Marx, Rancière & the (Trans)formation of Perception

In his short essay, American philosopher Jason Read speaks about our perception being (trans)formed by historical, social, and individual conditions, by re-encountering Karl Marx with Jacques Rancière. The effect of today’s digitalized society on the evolution of perception and sensation was subject matter of the colloquium Marketplaces of Perception.

Jacques Rancière’s phrase the »distribution of the sensible« has opened up a set of new problems in terms of how perception and sensation are understood. The basic elements of experience are not some ahistorical given, but are transformed and formed by history. Technology, politics, and the economy do not just affect the structure and institutions of life; they affect the most intimate and seemingly ahistorical details of how we feel and perceive. As with many neologisms and conceptual innovations, Rancière’s phrase makes possible a reexamination of the past as much as new conceptual innovations and problems.

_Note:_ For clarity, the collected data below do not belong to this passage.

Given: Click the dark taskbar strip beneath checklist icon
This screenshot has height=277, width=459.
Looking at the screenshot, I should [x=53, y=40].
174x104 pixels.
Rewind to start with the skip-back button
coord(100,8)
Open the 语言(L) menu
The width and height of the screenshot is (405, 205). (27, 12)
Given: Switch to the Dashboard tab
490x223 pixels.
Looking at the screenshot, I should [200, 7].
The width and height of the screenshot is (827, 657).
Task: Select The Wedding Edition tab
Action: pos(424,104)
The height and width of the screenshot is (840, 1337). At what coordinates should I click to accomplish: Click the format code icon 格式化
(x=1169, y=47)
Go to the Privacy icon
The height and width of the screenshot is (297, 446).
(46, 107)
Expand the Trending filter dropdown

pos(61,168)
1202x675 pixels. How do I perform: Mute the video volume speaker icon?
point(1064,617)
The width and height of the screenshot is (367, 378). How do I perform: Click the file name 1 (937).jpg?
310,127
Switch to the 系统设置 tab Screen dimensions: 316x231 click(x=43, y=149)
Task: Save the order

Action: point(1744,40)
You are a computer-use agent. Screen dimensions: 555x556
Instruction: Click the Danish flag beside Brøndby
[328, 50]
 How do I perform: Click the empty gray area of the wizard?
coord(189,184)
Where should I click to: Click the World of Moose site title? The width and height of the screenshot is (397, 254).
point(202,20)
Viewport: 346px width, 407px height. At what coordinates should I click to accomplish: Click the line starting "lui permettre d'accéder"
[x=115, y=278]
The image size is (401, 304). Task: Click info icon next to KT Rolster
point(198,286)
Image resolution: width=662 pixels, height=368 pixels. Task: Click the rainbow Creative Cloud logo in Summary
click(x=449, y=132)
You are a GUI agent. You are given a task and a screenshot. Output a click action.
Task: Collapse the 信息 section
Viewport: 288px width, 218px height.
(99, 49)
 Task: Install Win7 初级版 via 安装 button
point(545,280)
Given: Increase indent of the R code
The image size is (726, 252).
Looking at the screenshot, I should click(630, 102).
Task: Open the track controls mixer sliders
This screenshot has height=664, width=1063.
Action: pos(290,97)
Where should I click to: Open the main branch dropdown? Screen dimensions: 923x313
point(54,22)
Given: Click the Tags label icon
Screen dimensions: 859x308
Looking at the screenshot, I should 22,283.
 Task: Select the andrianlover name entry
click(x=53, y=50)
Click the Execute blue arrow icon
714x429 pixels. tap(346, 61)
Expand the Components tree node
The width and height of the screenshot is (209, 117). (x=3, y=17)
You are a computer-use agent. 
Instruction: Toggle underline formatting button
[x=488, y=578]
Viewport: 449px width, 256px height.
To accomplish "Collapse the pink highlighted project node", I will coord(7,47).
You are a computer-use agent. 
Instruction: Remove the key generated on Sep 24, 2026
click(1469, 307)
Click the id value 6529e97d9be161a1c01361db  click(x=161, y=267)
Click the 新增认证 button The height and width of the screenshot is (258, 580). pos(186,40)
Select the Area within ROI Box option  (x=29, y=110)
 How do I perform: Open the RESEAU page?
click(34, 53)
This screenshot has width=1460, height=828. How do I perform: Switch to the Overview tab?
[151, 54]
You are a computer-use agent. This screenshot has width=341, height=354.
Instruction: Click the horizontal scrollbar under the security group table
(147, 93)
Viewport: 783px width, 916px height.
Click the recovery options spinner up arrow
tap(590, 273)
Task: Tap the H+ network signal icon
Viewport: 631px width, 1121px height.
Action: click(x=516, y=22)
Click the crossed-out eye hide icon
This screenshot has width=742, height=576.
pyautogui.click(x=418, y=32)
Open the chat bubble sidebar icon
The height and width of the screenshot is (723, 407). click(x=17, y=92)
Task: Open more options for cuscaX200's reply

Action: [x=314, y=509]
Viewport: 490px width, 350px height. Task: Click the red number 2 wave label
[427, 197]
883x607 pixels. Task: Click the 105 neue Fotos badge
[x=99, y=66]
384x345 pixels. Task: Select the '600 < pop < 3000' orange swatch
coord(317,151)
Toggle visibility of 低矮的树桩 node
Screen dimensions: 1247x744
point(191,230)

First, Rancière makes it possible to understand how there is already perhaps a thought of such a distribution at work in Marx. In the 1844 Manuscripts, Marx somewhat cryptically writes that »[t]he forming of the five senses is a labor of the entire history of the world down to the present.« Our senses, our needs, our desires are the product of history. This idea of the historicity of perception gets its most provocative formulation in Capital, where Marx writes that »the products of labor become commodities, social things whose qualities are at the same time perceptible and imperceptible.« Understanding the commodity as a particular distribution of the sensible is a matter of understanding not just the way in which it makes some things perceptible and others imperceptible, concealing the social relations of labor for example. What it makes perceptible, value, is not a physical quality at all, but a product of social relations, and only sustained by those relations. It makes this appear while simultaneously concealing its own social and historical conditions.

Even this cursory reading of Rancière’s phrase through Marx opens up the question of the politics of perception. Perception is posited as at once social, historical, and individual, even intimate. In a word it is transindividual. It is thus the basis for individual identity and collective action, but, as Marx demonstrates, the historical articulation of perception is also its distortion, obscuring social relations and constituting fictitious objects of perception. Thus the question becomes how can perception go from passivity and obscurity to activity and knowledge. How can we transform the very perceptions that constitute us?